As we age, I think we not only go through a second childhood, we also experience a second high-school. I suppose I am thinking mainly about those who found high school difficult and depressing.

My four years of high school seemed like they would never end or never get better. My grades were terrible, and I felt on the outside looking in. And there was always a swirl of drama about who liked who, who was cool and who wasn’t. A kid could only rise to fame with a touchdown or game-winning shot in a basketball game.

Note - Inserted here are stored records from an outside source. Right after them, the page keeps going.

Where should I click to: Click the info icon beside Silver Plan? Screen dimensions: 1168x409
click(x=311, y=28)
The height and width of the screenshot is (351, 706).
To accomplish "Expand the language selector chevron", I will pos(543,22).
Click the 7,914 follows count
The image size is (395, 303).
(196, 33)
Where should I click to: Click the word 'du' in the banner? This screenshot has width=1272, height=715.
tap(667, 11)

Although I knew it would end, I couldn’t really imagine life after high school. College was an abstraction. I had been a lazy student with low grades, so college was something I would try but was not a grand dream. High school, even my senior year, was my whole boring world.

Old age, with talons of cancer and memory loss, have swept down upon us. Teckla and I have both had surgery for cancer. Our calendars are filled with doctors’ appointments. We live in a swirl of drama about the results of this blood test or that MRI. We see no end in sight, no hope of things getting better. Age and disease have laid a long siege on our bodies. Heaven and resurrection seem like abstractions.

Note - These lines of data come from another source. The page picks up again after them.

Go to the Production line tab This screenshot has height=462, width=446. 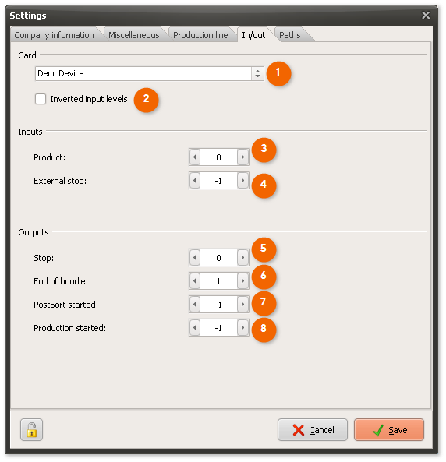(x=200, y=35)
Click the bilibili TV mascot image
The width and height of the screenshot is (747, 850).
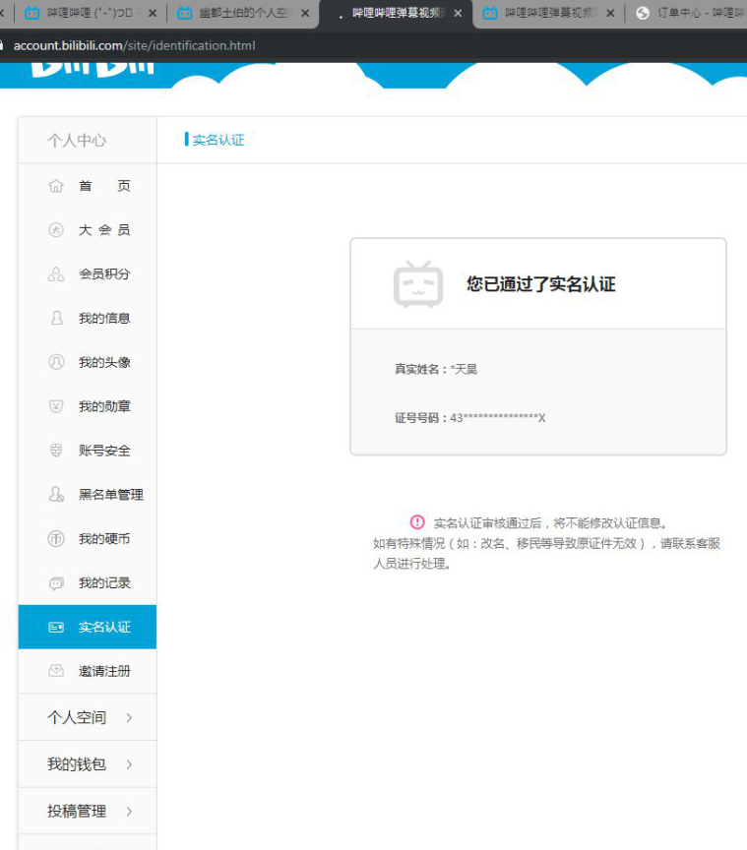coord(418,284)
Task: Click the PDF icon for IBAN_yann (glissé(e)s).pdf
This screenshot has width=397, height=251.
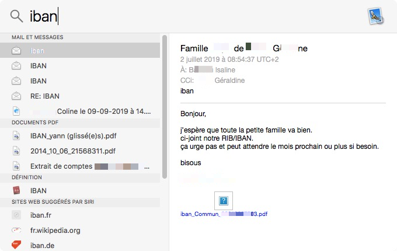Action: point(16,136)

Most of my students at the college are freshmen, and many are away from home for the first time. After the winter break, I ask them what it was like to go home. They always comment on how different everything was even though they had been gone only a few months. Many experience what I did. Almost immediately after graduation, all the drama and misery and cliques of high school ceased to matter.

I remember walking through the streets of Myrtle Point on my first winter break from college and hearing someone call out my name. Rod, who in all our years together in high school had never talked to me, wanted to know how I was doing. It was clear that the cliques and divisions of high school no longer mattered. In fact, lots of things got turned upside town. Suddenly, nerdy kids completing college degrees were celebrated while state champion athletes quietly went to work in the lumber mills.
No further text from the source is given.